Company overview and business model

• Focuses on developing and commercializing novel small molecule drugs targeting RAS/MAPK pathway-driven cancers, including ovarian, lung, and pancreatic cancers.

• Lead candidates avutometinib (RAF/MEK inhibitor) and defactinib (FAK inhibitor) are in late-stage clinical development, with regulatory submissions underway.

• Avutometinib and defactinib combination has received FDA breakthrough and orphan drug designations for low-grade serous ovarian cancer (LGSOC) and pancreatic cancer.

• NDA for avutometinib and defactinib in recurrent KRAS mutant LGSOC accepted by FDA with priority review and a June 30, 2025 action date.

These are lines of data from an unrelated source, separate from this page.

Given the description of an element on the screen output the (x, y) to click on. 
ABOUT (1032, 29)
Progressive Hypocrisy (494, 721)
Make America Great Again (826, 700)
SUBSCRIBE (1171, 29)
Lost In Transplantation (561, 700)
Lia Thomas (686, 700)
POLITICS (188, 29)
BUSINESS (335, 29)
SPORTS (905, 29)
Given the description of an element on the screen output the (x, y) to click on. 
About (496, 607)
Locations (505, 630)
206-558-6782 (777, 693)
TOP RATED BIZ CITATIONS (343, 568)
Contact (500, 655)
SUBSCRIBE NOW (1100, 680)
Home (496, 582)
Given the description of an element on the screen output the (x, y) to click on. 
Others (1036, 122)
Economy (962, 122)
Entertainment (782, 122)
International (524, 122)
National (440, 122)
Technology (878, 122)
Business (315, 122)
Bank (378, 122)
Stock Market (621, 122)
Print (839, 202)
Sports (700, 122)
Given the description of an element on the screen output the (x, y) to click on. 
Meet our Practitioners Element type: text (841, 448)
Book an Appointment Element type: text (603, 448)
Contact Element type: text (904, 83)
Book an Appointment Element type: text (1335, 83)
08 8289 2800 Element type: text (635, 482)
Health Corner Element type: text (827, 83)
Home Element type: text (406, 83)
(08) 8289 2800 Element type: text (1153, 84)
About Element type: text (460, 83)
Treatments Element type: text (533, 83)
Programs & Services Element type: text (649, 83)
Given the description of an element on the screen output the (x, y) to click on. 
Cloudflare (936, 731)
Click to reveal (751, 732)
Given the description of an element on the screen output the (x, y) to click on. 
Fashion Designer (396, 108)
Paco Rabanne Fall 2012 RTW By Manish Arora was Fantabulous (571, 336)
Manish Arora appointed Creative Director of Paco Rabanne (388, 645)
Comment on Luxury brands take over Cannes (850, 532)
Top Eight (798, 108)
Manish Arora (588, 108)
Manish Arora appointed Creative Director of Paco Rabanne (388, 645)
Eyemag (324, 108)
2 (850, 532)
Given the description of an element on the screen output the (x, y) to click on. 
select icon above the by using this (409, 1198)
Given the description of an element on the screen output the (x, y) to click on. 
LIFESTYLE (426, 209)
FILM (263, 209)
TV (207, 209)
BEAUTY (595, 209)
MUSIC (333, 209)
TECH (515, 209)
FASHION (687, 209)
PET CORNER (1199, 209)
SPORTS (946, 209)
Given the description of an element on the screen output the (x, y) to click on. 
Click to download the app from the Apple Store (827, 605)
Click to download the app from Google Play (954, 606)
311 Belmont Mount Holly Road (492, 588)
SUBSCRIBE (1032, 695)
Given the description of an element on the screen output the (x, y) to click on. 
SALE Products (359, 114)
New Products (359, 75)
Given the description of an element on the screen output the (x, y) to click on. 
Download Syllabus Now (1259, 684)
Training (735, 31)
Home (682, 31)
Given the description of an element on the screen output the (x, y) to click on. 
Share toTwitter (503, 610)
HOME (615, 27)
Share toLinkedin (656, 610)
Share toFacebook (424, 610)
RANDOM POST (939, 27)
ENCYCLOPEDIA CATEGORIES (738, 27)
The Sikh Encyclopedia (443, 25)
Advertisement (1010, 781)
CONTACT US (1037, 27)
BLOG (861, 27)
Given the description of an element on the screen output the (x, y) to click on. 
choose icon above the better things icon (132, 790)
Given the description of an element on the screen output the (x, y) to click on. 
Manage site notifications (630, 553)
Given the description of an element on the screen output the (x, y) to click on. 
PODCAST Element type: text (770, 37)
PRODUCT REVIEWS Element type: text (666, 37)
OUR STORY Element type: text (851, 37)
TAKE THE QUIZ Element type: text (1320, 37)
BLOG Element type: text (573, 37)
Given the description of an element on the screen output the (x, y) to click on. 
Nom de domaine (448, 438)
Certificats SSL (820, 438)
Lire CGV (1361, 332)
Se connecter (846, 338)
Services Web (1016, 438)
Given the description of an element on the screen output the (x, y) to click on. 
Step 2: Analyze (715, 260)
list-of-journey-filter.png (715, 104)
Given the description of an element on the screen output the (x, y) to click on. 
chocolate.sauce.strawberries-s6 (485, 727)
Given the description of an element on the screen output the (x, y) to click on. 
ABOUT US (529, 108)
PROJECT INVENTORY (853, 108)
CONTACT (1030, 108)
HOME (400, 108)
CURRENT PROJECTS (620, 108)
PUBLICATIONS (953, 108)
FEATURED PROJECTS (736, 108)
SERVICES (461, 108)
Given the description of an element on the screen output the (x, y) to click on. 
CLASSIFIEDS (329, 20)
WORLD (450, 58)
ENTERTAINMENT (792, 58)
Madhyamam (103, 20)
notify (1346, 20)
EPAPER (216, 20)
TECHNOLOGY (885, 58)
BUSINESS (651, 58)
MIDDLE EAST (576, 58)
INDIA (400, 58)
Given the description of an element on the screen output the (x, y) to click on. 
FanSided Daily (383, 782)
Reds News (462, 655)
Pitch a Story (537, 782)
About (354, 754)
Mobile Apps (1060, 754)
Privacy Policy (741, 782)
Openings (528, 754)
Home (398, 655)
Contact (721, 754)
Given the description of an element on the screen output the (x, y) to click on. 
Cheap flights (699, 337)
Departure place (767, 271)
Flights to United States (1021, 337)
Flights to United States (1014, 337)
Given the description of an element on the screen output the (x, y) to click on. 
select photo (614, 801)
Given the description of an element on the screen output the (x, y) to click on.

• Plans to seek regulatory approval in additional global markets, including Europe and Japan.

Use of proceeds and capital allocation

• All shares offered are for resale by selling stockholders; no proceeds will be received by the company from these sales.

• Company will bear registration and listing expenses, while selling stockholders cover brokerage and related costs.

• Gross proceeds of approximately $7.5 million were raised in a private placement at $5.2931 per share on January 13, 2025.

• Selling stockholders have participation rights in future equity offerings up to $2.5 million for three years post-closing.

Risk factors and disclosures

• Investment involves risks that could adversely affect business, results, and stock value, including clinical, regulatory, and financial uncertainties.

• Forward-looking statements are subject to risks such as clinical trial outcomes, regulatory approvals, commercialization success, IP protection, and financing needs.

• Additional risks are detailed in the Annual Report on Form 10-K for the year ended December 31, 2024, and subsequent SEC filings.